Rechtstipp

BAG-Entscheidung: Verhandlungsgeschick ist kein Rechtfertigungsgrund für unterschiedliche Bezahlung von Männern und Frauen

25.04.2023 | Das Bundesarbeitsgericht hat in einer viel beachteten Entscheidung (Aktenzeichen 8 AZR 450/21) festgestellt, dass eine unterschiedliche Bezahlung von Männern und Frauen bei gleichwertiger Tätigkeit nicht allein dadurch begründet werden kann, dass der männliche Kollege besser verhandelt habe. Benedikt Rüdesheim von DKA Rechtsanwälte Fachanwälte beleuchtet die Auswirkungen des Urteils.

RA Benedikt Rüdesheim, dka Fachanwälte

In dem der Entscheidung zugrundeliegenden Fall war eine Mitarbeiterin gemeinsam mit zwei männlichen Arbeitnehmern im Außendienst beschäftigt. Der männliche Kollege, der ähnlich lange wie die Klägerin bei dem beklagten Unternehmen beschäftigt war, verhandelte mit dem Arbeitgeber eine Vergütung, die 1.000 € über dem Entgelt der Klägerin lag.

Die Klägerin machte geltend, dass sie durch die unterschiedliche Bezahlung aufgrund ihres Geschlechts benachteiligt werde und einen Anspruch auf gleiches Grundentgelt wie ihr männlicher Kollege habe. Da sie die gleiche Arbeit mache und eine ähnliche Betriebszugehörigkeit aufweise, liegt die Vermutung nach § 22 AGG (Allgemeines Gleichbehandlungsgesetz) nahe, dass eine Diskriminierung stattfindet.

Nach § 3 Abs. 1 EntgTranspG (Entgelttransparenzgesetz) ist eine umittelbare oder mittelbare Benachteiligung bei gleicher oder gleichwertiger Arbeit wegen des Geschlechts im Hinblick auf sämtliche Entgeltbestandteile verboten. Eine Ausnahme ist in § 3 Abs. 3 Satz 2 EntgTransG geregelt, wonach insbesondere arbeitsmarkt-, leistungs- und arbeitsergebnisbezogene Kriterien ein unterschiedliches Entgelt rechtfertigen können.
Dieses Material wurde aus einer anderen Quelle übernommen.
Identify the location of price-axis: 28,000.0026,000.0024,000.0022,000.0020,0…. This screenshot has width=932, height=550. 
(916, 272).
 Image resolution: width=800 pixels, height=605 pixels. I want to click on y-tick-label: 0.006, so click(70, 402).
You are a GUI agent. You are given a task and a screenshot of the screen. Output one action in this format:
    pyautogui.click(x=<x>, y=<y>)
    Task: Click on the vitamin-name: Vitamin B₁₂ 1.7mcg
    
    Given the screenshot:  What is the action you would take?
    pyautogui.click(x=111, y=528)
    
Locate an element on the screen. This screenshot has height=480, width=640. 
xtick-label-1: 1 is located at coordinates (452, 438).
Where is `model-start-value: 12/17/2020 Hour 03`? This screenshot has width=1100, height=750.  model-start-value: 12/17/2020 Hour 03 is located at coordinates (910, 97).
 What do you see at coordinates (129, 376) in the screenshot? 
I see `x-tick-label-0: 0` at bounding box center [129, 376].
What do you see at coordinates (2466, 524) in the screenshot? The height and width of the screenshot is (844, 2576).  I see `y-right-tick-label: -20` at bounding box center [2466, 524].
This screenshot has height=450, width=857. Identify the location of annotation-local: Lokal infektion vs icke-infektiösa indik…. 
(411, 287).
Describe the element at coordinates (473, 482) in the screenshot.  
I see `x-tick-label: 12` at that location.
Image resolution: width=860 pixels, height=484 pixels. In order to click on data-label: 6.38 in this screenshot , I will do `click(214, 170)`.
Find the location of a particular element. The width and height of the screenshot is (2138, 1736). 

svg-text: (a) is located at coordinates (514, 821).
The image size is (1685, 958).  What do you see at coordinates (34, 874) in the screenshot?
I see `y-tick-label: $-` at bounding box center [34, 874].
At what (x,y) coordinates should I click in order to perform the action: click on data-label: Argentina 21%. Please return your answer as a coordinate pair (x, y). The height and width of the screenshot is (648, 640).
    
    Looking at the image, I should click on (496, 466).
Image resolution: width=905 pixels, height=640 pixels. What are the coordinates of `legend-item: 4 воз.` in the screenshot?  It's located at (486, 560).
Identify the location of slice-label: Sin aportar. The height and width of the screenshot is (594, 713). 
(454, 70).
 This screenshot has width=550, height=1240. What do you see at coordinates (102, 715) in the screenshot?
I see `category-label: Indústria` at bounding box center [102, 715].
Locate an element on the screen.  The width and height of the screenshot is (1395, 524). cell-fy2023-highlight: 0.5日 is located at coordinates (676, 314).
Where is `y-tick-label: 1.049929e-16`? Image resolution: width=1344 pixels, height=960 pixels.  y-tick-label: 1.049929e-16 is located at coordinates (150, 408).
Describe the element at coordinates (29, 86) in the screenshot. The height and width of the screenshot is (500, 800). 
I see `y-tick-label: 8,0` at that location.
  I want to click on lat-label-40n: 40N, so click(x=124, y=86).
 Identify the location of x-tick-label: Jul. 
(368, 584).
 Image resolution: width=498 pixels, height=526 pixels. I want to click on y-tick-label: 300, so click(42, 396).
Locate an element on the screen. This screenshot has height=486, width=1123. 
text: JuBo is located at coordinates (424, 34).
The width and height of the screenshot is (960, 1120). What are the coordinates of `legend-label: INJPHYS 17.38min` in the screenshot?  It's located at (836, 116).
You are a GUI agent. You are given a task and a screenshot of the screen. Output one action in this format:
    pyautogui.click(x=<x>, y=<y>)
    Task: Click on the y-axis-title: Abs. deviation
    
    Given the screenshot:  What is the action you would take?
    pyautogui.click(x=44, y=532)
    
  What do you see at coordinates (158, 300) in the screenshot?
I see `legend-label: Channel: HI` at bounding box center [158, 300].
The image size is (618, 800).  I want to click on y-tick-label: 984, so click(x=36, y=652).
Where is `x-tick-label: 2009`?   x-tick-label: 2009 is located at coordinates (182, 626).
Nach dem Urteil des Bundesarbeitsgerichts (BAG) kann sich der Arbeitgeber nicht darauf berufen, dass Gehaltsverhandlungen individuell stattfinden und ein Arbeitnehmer durch Verhandlungsgeschick ein besseres Ergebnis für sich erzielen konnte. Liegt eine unterschiedliche Bezahlung für gleiche oder gleichwertige Arbeit vor, reicht das für die Vermutung einer geschlechterbezogenen Diskriminierung aus. In diesem Fall muss dann der Arbeitgeber im Prozess darlegen, dass einer der in § 3 Abs. 3 Satz 2 EntgTranspG aufgeführten Kriterien eine ungleiche Bezahlung objektiv rechtfertigt.

Die Entscheidung dürfte ganz besonders in solchen Unternehmen, in denen ein Tarifvertrag oder anderweitig zur Anwendung gebrachte Vergütungsordnung existiert, Relevanz erlangen. Arbeitgebern wird es hier zukünftig deutlich schwerer fallen, ungleiche Vergütung außerhalb solcher Vergütungsordnungen zu rechtfertigen.

Beschäftigte können über das EntgTranspG (§ 10) und die Benennung anderer vergleichbarer Beschäftigter Auskunft darüber erlangen, ob ihr Entgelt unter dem Medianentgelt anderer Beschäftigter liegt. Im zweiten Schritt besteht ein Anspruch auf Anpassung des eigenen Entgelts, wenn der Arbeitgeber die Gehaltsunterschiede nicht ausreichend begründen kann. Seit der Entscheidung des BAG ist nun klar, dass das Argument der individuellen Verhandlung einer geschlechtergerechten Vergütung nicht entgegenstehen kann.